The discipline of geography is one that most people likely dismiss as mapmaking. Gone is the stodgy cartographer and here is the GIS tech wizard. But outside of very particular applications, do most people really give geography a second thought? I hope to show through a famous fishery example that the world should give geography more attention – the Peruvian anchovy fishery.
First a bit of context. Geography is a diverse discipline, spanning applications from environment to physics to cultural anthropology. At the core of the discipline is the importance of place – something very simple yet very often forgotten.
A recent call to education planners to overtly include geography in K-12 curriculum was issued by the American Association of Geographers. The call was placed in response to Obama’s upgrades to education this country and just in time for the AAG’s annual meeting. Obama’s new plans include more specific efforts to tailor school curriculum to the needs of a particular community and, as the call points out “we can argue that geography, of all subjects, is especially suited to adapting to the places it is taught”.

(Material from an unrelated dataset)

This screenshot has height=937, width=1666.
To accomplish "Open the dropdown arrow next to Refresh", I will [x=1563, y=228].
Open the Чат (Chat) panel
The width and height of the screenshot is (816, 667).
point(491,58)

My argument may thus seem like a no-brainer. Place is important, place-based management is inherently a good idea, and education will swing back that direction in no time. But I’d like to give a stark example where geography may have saved the day: the Peruvian anchovy fishery.

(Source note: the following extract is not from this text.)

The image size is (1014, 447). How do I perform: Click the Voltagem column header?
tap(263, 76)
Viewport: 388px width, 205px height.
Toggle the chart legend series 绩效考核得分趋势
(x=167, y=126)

Before the crash of the anchovy fishery, there were a number of debates going on about their management. One was about the stock assessments and over whether the population could be modeled well enough in a single species focus or whether multi species models would be more predictive.

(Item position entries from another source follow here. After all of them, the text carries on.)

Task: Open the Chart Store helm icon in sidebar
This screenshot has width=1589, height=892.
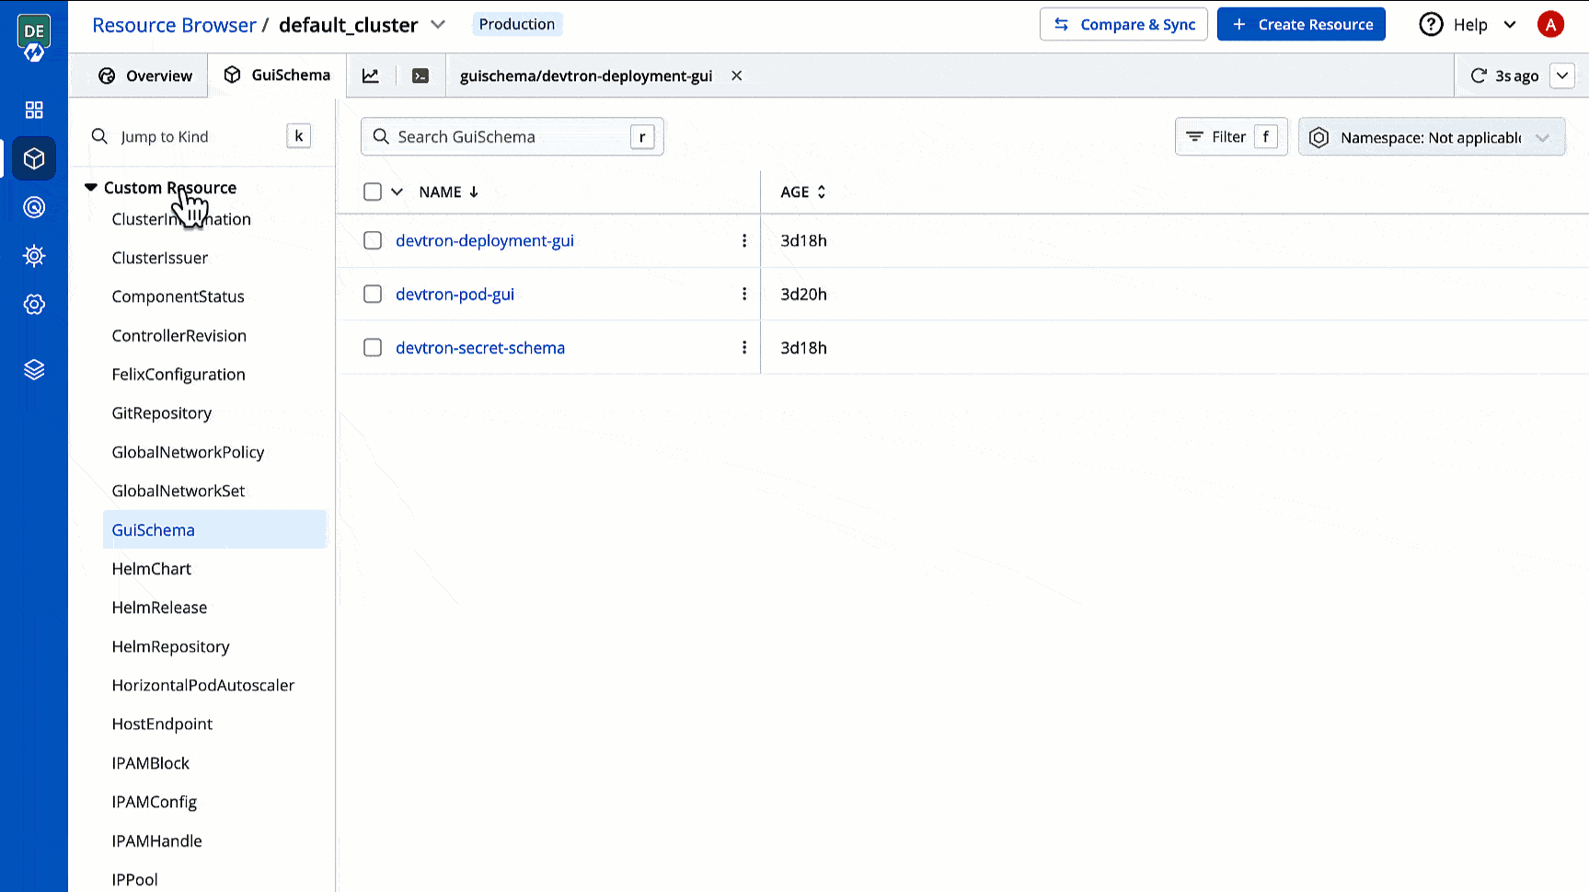Action: coord(34,255)
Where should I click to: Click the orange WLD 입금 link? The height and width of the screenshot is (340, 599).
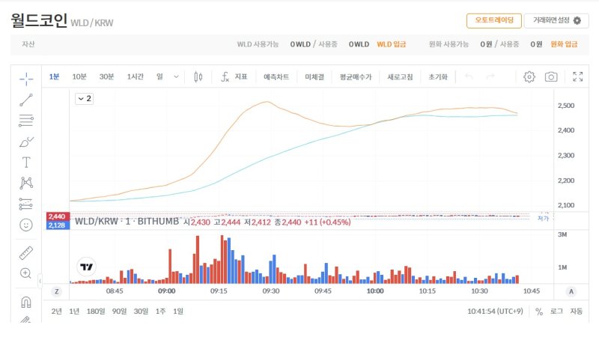pyautogui.click(x=390, y=44)
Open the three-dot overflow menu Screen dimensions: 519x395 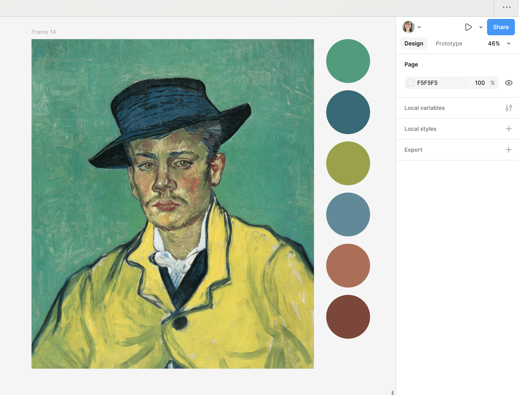point(506,7)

At the heart of this argument was the source of the raw data to put into the models. Scientifically produced data by transects and fishery independent surveys were seen as too restrictive in method and unlikely to give you a consistently relevant picture of the fish stock. Fisher knowledge, termed local or traditional knowledge, was seen as too tied to dynamic effort and social factors to give accurate estimates of fish population. Both the scientists and fishers, however, were aware that the fishing had been great for several years and the total allowable catch consequently increased.
However, the side story that no one realized until it was too late, is that the large anchovy stocks that provided for high numbers along the coast of Peru were from a condensed population attracted by cool, nutrient rich upwelling. Fishers had all moved closer to shore to take advantage of this population, but no one had documented the shift in effort. Trawl surveys didn’t pick up on the concentration change because they didn’t travel far enough offshore (likely due to costs associated with offshore monitoring) to pick up the decline in fish stocks farther out.
El Nino comes along, disrupts the concentration of nutrient rich waters along the coasts, and spreads out the resources over hundreds of miles of open ocean. The fishers can’t catch enough in any one place to be worth the effort, as the small population hammered by years of easy fishing is now spread thin over the new nutrient-rich swath. Scientists suspect the new oceanographic regime can’t support the high production that previously supported the largest fishery in the world. Not only that, overestimates of the population the year El Nino hit led to such drastic overfishing that the stock may never be able to recover.
All because, whether using scientific or traditional knowledge, no one had a good idea of what the spatial components of the fishery were or how a shift in these factors might make a big difference to how many fish could be sustainably caught.
To a large degree, this story is more one of thinking of all the angles of a problem, not one specific to geography. But there is power to thinking of situations in a place-based manner in a more qualitative manner – it helps anchor thinking around something in order to make sure no important angles get missed.